- DATA FOR ANALYSIS -
============

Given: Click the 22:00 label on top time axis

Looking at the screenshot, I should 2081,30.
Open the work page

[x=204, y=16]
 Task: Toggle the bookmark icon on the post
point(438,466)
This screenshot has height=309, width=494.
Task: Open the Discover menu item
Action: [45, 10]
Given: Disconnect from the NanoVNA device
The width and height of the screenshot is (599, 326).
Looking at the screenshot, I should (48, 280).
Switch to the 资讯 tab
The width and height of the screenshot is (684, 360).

============

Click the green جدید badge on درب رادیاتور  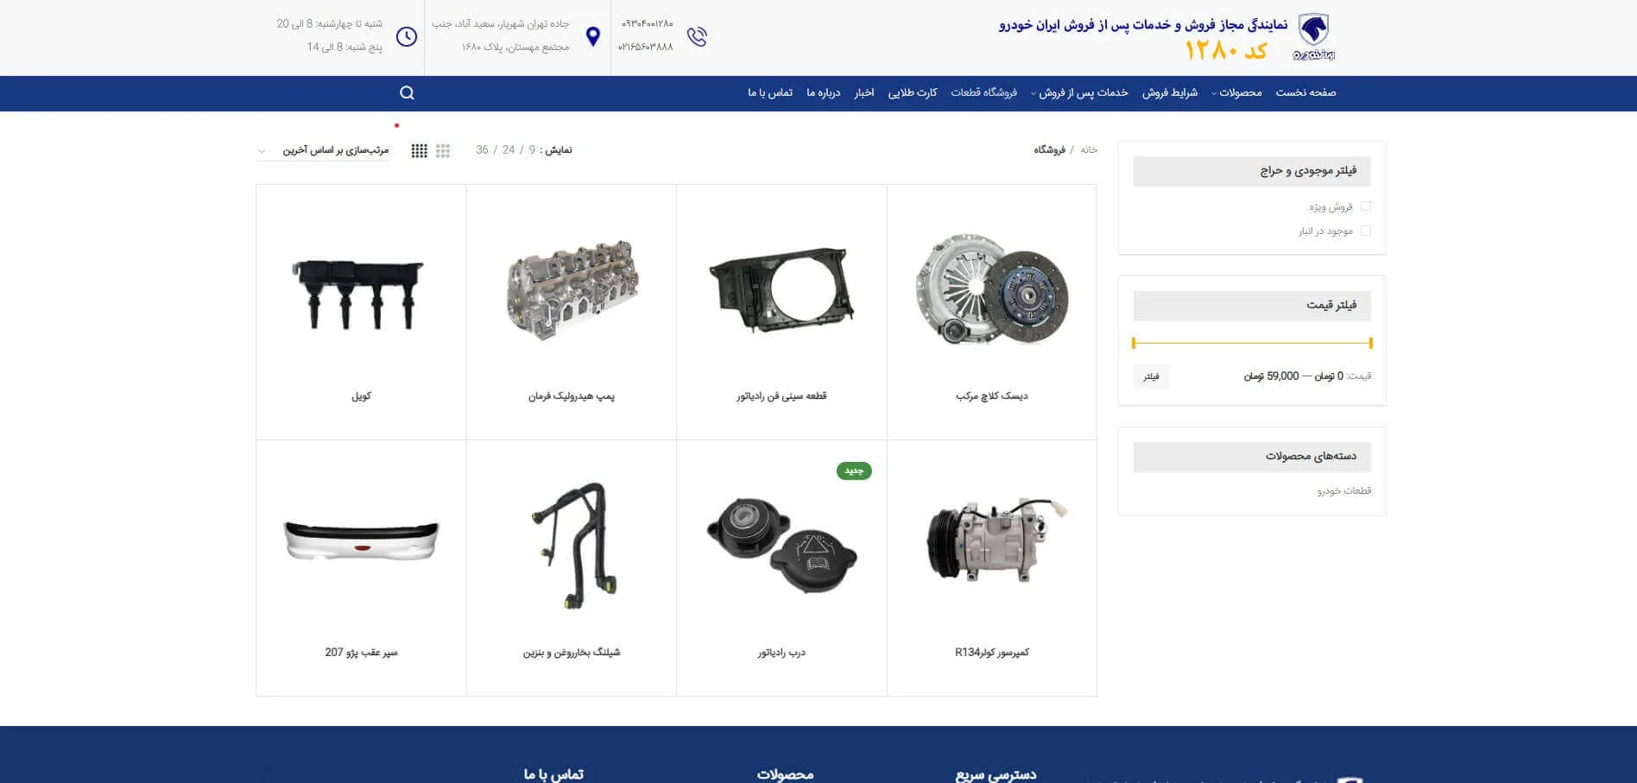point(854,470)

============

- WHAT TO DO -
Would you copy out exactly the lines above that start at the one containing "Task: Toggle the bookmark icon on the post" and end at the one containing "The width and height of the screenshot is (684, 360).", inclusive?

- OUTPUT -
 Task: Toggle the bookmark icon on the post
point(438,466)
This screenshot has height=309, width=494.
Task: Open the Discover menu item
Action: [45, 10]
Given: Disconnect from the NanoVNA device
The width and height of the screenshot is (599, 326).
Looking at the screenshot, I should (48, 280).
Switch to the 资讯 tab
The width and height of the screenshot is (684, 360).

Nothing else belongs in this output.